*SUPPLIED RECORDS*

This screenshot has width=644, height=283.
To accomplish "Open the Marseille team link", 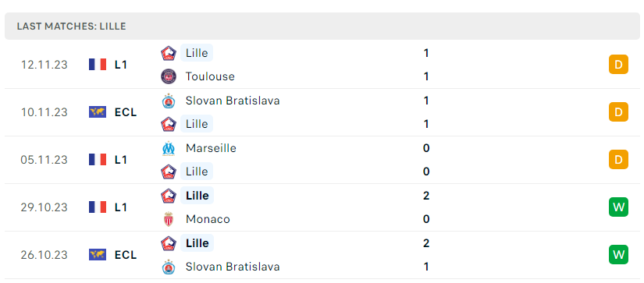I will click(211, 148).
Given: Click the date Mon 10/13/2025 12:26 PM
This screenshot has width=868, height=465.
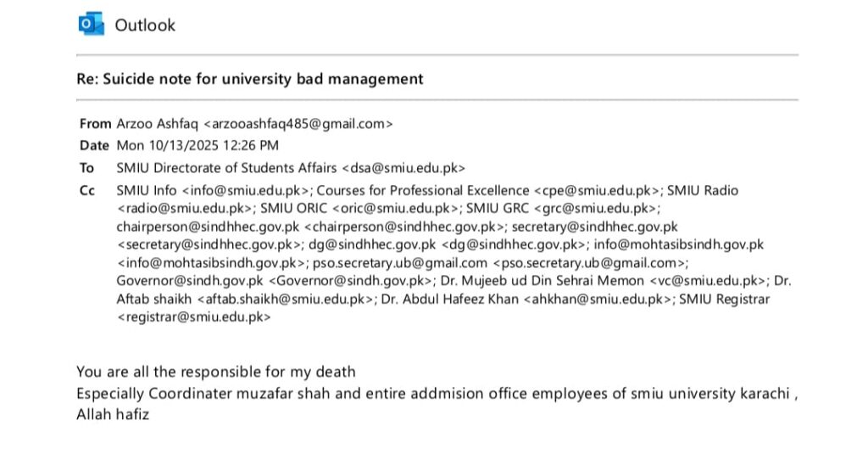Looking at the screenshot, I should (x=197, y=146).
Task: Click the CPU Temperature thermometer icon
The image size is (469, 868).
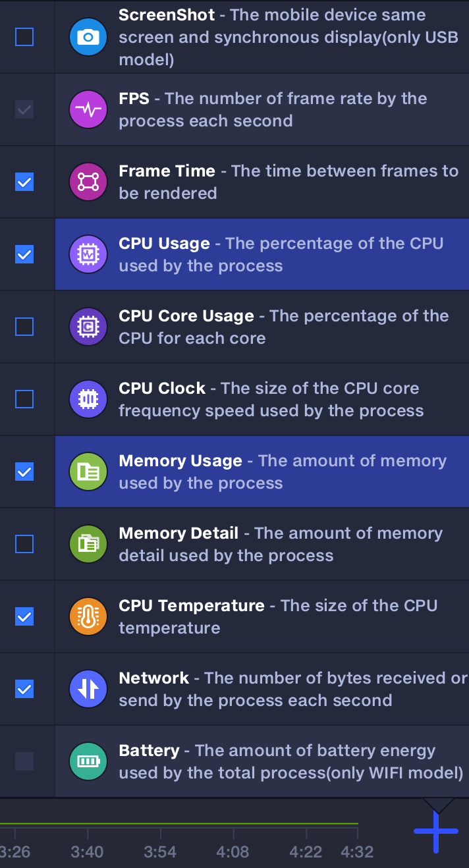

*WORK TO BE COMPLETED*
Your copy should consist only of the lines from the one containing "This screenshot has width=868, height=465." through the last line of the entries above, reproduced exactly, without pictures.

*SOLUTION TO THIS TASK*
This screenshot has width=868, height=465.
Looking at the screenshot, I should (x=197, y=146).
Task: Click the CPU Temperature thermometer icon
The image size is (469, 868).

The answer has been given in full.